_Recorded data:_
--- START ---

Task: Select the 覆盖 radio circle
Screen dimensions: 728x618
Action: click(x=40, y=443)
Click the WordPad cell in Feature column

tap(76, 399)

--- END ---

_TASK REQUIREMENTS:_
The records above are to be printed out again exactly, without omission.

_ANSWER FOR THE TASK:_
Task: Select the 覆盖 radio circle
Screen dimensions: 728x618
Action: click(x=40, y=443)
Click the WordPad cell in Feature column

tap(76, 399)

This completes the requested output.